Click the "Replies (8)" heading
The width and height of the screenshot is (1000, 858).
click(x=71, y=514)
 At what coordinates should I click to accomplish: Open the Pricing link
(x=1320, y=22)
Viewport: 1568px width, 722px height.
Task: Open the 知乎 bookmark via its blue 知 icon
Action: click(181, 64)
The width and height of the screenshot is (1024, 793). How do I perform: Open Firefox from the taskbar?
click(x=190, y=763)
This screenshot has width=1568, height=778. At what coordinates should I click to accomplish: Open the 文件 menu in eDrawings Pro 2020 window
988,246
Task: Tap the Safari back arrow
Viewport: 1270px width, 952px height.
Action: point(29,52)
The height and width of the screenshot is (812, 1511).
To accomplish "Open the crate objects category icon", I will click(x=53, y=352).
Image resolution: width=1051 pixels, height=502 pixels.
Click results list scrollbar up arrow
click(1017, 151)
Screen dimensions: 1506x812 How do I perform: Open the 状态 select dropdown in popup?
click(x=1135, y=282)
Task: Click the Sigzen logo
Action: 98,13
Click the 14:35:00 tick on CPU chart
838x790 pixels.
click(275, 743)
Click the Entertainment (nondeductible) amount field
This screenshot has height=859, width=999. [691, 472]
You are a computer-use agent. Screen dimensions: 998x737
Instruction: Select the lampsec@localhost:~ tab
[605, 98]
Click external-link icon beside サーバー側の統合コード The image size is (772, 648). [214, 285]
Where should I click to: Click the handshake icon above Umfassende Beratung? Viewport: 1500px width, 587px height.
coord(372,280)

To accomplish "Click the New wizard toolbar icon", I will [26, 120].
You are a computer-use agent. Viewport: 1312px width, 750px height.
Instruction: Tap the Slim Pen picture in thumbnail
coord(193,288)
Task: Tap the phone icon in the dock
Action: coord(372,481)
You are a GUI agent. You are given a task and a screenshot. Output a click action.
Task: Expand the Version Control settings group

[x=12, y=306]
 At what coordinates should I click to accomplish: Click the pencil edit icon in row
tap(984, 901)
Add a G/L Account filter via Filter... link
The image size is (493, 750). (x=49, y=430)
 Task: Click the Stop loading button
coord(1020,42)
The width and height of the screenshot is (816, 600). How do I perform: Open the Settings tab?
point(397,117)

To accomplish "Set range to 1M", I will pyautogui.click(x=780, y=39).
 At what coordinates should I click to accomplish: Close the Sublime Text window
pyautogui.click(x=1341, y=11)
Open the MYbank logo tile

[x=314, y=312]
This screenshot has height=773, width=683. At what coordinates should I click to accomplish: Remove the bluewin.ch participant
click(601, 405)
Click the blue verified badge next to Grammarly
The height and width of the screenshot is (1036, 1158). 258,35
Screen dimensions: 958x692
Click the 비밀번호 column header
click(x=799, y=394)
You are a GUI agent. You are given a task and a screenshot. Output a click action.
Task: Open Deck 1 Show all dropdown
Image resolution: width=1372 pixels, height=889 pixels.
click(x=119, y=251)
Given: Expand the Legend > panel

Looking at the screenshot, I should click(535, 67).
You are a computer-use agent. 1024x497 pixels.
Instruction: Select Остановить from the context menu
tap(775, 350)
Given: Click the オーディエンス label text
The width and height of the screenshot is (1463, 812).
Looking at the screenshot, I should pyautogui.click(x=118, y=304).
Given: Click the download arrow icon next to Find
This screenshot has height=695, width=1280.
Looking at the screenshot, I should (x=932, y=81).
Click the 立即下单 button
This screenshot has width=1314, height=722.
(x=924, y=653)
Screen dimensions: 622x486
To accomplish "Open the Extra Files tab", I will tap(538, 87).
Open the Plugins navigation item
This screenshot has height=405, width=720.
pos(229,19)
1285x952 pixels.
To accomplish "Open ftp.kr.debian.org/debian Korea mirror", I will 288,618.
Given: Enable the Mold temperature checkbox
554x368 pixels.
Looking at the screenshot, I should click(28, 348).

Problem description:
Pick out each line of the items above that contains the string "will" and copy those lines. Case counts.

Correct response:
To accomplish "Open the crate objects category icon", I will click(x=53, y=352).
To accomplish "Click the New wizard toolbar icon", I will [26, 120].
To accomplish "Set range to 1M", I will pyautogui.click(x=780, y=39).
To accomplish "Open the Extra Files tab", I will tap(538, 87).
To accomplish "Open ftp.kr.debian.org/debian Korea mirror", I will 288,618.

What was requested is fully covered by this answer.